L'inizio dello spettacolo sarà ogni giorno, sabato escluso, alle 19,30, cioè al calar del sole, così come si usava nel teatro greco antico quando il rito teatrale cominciava con una grande processione di popolo e attori. La struttura nella chiesa di Sant'Agostino diventa nave. I camminamenti aerei diventano percorso di rito in ricordo di Omero il greco. Si vuole ristabilire quel dialogo tra attori e pubblico che è caratteristico degli spettacoli fuori dal palcoscenico. Gli attori interpretano alcuni episodi di uno dei testi più importanti e affascinanti della letteratura occidentale muovendosi in una processione, in modo che chi partecipa all'evento come spettatore si senta anche attore. Tutti coinvolti nell'emozionante viaggio di Ulisse dopo la guerra di Troia e il suo ritorno a Itaca nel mondo dei Ciclopi, dei Lotofagi e delle Sirene. Viene evocato il fascino del mito come se si ci trovasse letteralmente sulla stessa barca.

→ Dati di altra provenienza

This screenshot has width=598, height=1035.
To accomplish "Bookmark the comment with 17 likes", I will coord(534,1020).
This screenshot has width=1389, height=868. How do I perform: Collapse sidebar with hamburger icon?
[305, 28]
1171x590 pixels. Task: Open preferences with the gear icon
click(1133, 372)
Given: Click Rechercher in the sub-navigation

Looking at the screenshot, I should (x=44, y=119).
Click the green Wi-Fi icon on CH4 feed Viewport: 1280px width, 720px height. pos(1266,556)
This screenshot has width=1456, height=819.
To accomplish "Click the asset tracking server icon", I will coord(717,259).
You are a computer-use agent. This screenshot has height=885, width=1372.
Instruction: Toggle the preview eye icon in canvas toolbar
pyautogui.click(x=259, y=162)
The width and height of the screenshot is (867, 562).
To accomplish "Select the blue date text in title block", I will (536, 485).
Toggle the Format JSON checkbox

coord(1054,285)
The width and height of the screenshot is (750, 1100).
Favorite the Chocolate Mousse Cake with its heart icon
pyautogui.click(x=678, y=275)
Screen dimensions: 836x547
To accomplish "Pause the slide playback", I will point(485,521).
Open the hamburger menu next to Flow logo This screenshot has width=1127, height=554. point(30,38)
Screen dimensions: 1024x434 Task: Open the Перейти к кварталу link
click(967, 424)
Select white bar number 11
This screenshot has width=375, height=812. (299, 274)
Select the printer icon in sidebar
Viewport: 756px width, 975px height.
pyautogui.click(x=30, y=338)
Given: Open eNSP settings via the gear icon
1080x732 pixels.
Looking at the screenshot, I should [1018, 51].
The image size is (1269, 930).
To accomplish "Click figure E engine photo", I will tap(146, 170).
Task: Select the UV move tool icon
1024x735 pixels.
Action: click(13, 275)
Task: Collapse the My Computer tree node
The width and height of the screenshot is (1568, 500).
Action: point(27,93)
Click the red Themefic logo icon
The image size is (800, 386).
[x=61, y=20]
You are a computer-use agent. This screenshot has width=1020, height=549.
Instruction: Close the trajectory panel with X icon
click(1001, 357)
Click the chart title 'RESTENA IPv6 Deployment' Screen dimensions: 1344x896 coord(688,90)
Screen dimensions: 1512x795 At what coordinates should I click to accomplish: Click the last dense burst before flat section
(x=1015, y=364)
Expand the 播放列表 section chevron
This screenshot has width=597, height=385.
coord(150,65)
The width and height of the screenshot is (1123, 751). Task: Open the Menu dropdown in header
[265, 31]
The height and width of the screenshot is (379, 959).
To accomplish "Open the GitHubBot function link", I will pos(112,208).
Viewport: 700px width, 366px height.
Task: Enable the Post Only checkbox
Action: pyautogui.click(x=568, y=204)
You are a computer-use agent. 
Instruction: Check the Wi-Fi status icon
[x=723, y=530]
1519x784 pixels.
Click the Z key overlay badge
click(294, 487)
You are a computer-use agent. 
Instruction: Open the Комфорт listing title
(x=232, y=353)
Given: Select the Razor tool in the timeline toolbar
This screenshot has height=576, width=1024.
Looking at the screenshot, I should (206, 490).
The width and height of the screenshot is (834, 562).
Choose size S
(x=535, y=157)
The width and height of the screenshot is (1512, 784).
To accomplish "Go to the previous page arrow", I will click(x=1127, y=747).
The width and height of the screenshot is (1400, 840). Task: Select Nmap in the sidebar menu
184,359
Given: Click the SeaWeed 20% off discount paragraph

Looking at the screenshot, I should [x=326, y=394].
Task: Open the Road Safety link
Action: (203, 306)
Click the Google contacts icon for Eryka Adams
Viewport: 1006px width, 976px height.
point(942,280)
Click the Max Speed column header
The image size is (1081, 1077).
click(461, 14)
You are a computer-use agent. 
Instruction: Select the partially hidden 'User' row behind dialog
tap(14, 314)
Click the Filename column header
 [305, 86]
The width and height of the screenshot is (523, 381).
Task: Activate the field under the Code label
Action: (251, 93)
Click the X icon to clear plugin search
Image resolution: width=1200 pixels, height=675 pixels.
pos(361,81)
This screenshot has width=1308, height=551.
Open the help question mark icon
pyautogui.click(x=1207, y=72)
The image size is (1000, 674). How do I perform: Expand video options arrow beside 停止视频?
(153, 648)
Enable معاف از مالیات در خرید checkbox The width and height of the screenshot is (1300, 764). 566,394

L'impianto scenico è di Alida Cappellini e Giovanni Licheri. Gli attori sono Enrico Campanati, Pietro Fabbri, Lisa Galantini, Simonetta Guarino, Paolo Maria Pilosio, Mariella Speranza, Vanni Valenza. I costumi sono di Bruno Cereseto, le luci di Simone Novaro, assistente alla regia Carmen Giordano, direttore di scena Roberto d'Aversa. Il biglietto di ingresso allo spettacolo costa 10 euro, ridotto 8 euro, per la prima, 12 euro e ridotto 10 euro, per le altre repliche. Prenotazioni al botteghino, telefono 0102470793, sul sito www.teatrodellatosse.it e con Vodafone.
«Verso Bloomsday», con le letture da Ulisse di James Joyce, è l'evento collaterale allo spettacolo di Tonino Conte, che ha voluto celebrare lo scrittore irlandese. Joyce il 16 giugno 1904 racconta cosa fanno tre dublinesi, l'agente pubblicitario Leopold Bloom, Ulisse, la moglie adultera Molly, Penelope, lo studente Stephen Dedalus, Telemaco. Pertanto il 16 giugno è noto a tutti e viene festeggiato in tutto il mondo come Bloomsday. Sabato 16 giugno, a Genova, il festival internazionale di poesia ripropone nei luoghi del centro storico la lettura di Ulisse di Joyce. Terrazze, aule, biblioteche, strade, caffè, piazze, diventano i luoghi delle letture come nel libro dello scrittore rlandese. Le letture cominciano alle 9 e terminano a notte fonda con il monologo di Molly, interpretata da tre lettrici. Chi esce dallo spettacolo «Nel mare dell'Odissea» potrà anche ascoltare le storie di Ulisse Bloom. Un attore del Teatro della Tosse leggerà ogni sera un brano di Ulisse e si potranno gustare birre irlandesi e spuntini greci.